Start Passage shown

# Power Box



## Brian Rupnow (Jan 26, 2014)

Yes, I know, its a rather strange thread title. While I wait for CNC parts to arrive for my Opposed Piston engine, I am thinking of my collection of i.c. engines. I now have the Webster, the Kerzel hit and miss, the Atkinson engine, the Odds and Ends engine by Philip Duclos, the "Rupnow engine" and the newest, my opposed piston engine. On all except for the Rupnow engine, which I used a CDI ignition, the rest of the engines use conventional 12 volt coil and ignition points. The Kerzel engine is in a category of its own because the 12 volt coil is built into the engine base. This still leaves me with four engines which require that every time I want to run them require a complete wiring up before they are runnable. They all have their own point set and condenser, but the coil has to be changed from engine to engine. Coils are not cheap. I pay $50 each for 12 volt coils at my local auto parts store. Fortunately I have a deep cycle 12 volt battery for my fishing boat, which is a ready (if heavy) power supply. I think I may embark on a small woodworking project.-Basically a small wooden box which will hold a 12 volt coil, an on/off switch, an indicator light to show when the power is on, and a permanently installed high tension lead from the coil. I may make the "power in" lead and the ground lead "plug in" style connectors with alligator clips on the ends which attach to the battery and the ignition points. I may even make it a dual compartment box so that all of the electrical leads can be coiled and stored in the second compartment, so that my "power box" doesn't have a gaggle of wires hanging from it. Has anybody else done something similar?---Brian


----------



## doc1955 (Jan 26, 2014)

End Passage shown
Start Data listing

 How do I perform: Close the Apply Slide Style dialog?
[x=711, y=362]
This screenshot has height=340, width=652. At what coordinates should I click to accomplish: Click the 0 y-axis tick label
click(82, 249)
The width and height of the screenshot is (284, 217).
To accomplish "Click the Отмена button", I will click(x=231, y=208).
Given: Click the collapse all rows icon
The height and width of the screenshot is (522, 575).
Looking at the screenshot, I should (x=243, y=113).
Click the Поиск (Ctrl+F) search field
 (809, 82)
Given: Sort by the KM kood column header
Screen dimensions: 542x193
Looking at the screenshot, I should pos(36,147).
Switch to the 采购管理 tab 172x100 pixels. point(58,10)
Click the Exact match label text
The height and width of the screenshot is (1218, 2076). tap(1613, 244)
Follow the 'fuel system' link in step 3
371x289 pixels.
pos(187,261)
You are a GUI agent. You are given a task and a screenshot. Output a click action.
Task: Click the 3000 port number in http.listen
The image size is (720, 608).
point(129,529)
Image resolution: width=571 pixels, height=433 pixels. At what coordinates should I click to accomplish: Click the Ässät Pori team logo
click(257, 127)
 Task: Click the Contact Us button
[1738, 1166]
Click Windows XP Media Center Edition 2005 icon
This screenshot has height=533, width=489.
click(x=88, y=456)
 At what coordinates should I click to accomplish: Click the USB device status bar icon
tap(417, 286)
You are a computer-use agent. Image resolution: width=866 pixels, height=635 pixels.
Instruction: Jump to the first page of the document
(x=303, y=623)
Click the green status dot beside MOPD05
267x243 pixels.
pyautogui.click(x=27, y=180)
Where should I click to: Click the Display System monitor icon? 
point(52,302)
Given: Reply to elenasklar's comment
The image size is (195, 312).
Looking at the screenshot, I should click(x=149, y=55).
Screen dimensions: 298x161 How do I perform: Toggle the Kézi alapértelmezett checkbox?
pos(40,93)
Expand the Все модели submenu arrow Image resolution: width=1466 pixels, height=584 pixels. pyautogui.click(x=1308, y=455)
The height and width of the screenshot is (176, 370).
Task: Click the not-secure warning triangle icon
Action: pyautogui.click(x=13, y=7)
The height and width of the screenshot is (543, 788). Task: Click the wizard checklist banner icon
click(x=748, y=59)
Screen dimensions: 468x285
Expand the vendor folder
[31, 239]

End Data listing

__Work to do__:
1. In the power box forum thread, rewrite the paragraph beginning "Yes, I know, its a rather strange thread title" as a short list that keeps its main facts.
2. According to the power box forum thread, how much does Brian pay for each 12 volt coil?
3. Finish out the power box forum thread by writing the next part, starting from the point where it stops.

__Answers to the exercises__:
1.
- While waiting for CNC parts for his opposed piston engine, Brian is thinking about his collection of i.c. engines: the Webster, the Kerzel hit and miss, the Atkinson engine, Philip Duclos's Odds and Ends engine, the "Rupnow engine" and the opposed piston engine.
- The Rupnow engine uses CDI ignition. The others use a conventional 12 volt coil and ignition points.
- The Kerzel engine has its 12 volt coil built into its base. That leaves four engines that must be fully wired up before each run.
- Each of those four has its own points and condenser, but one coil has to be moved between them. Coils cost him $50 each at his local auto parts store.
- His deep cycle 12 volt fishing boat battery serves as a ready but heavy power supply.
- He plans a small wooden box holding a 12 volt coil, an on/off switch, a power indicator light and a permanent high tension lead.
- The power-in and ground leads may use plug-in connectors with alligator clips for the battery and the points.
- A second compartment could store the coiled leads so that wires don't hang from the box.
- He asks whether anyone else has built something similar.

2. He pays $50 each at his local auto parts store.

3.
I did something similar but with a CDI ignition. I have a small wooden box that house the CDI unit with coil and switch and an LED power indicator along with the battery pack which is only 3 aaa batteries. I have plugins on the box for the wires they all unplug from the box I can hook it up to any of my engines it has provisions for hall effect and a plug for points so it works with either style of ignition. I'm actually thinking of building a second on so that I can run a couple of my engines at once right now only one can run.

     I did another build you might be interested in that is a power test box then you could eliminate the deep cycle battery. If you can get your hands on an old computer and grab the power supply from it they put out a nice steady supply of DC current in various voltages. It would be smaller and much lighter then a deep cycle and you can just plug in to an outlet.


----------



## goldstar31 (Jan 26, 2014)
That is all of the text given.